═════ Input data
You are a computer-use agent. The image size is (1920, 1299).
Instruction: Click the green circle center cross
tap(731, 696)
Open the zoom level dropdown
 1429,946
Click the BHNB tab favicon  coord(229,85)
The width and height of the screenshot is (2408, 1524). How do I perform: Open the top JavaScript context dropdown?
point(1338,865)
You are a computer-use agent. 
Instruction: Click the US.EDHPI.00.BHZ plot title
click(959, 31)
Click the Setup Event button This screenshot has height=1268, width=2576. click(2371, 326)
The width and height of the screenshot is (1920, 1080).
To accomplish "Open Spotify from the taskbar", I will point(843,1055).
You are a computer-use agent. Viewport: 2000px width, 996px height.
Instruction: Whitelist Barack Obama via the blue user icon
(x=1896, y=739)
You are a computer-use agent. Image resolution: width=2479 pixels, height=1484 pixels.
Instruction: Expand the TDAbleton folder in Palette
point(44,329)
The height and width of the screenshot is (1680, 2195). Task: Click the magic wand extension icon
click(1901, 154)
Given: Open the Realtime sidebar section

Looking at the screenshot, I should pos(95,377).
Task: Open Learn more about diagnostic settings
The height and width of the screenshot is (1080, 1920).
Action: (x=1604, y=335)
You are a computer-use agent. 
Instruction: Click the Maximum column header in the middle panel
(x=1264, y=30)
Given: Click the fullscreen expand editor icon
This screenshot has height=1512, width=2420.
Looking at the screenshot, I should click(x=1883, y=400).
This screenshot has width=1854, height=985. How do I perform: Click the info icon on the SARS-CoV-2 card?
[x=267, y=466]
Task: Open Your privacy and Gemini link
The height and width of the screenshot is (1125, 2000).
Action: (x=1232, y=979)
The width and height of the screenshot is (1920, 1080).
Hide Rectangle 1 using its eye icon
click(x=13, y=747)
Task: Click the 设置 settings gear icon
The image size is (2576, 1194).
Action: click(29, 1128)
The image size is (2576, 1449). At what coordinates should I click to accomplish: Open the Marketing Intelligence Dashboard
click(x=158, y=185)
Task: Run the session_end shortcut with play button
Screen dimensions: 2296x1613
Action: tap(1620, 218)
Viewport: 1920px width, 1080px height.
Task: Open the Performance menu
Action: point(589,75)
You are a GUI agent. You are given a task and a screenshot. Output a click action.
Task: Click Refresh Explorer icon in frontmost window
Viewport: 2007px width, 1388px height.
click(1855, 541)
══════════
:: Work order ::
From the data above, output only the lines between the line containing "Task: Click the 设置 settings gear icon" and the line containing "You are a GUI", inclusive, exactly as written.

:: Your solution ::
Task: Click the 设置 settings gear icon
The image size is (2576, 1194).
Action: click(29, 1128)
The image size is (2576, 1449). At what coordinates should I click to accomplish: Open the Marketing Intelligence Dashboard
click(x=158, y=185)
Task: Run the session_end shortcut with play button
Screen dimensions: 2296x1613
Action: tap(1620, 218)
Viewport: 1920px width, 1080px height.
Task: Open the Performance menu
Action: point(589,75)
You are a GUI agent. You are given a task and a screenshot. Output a click action.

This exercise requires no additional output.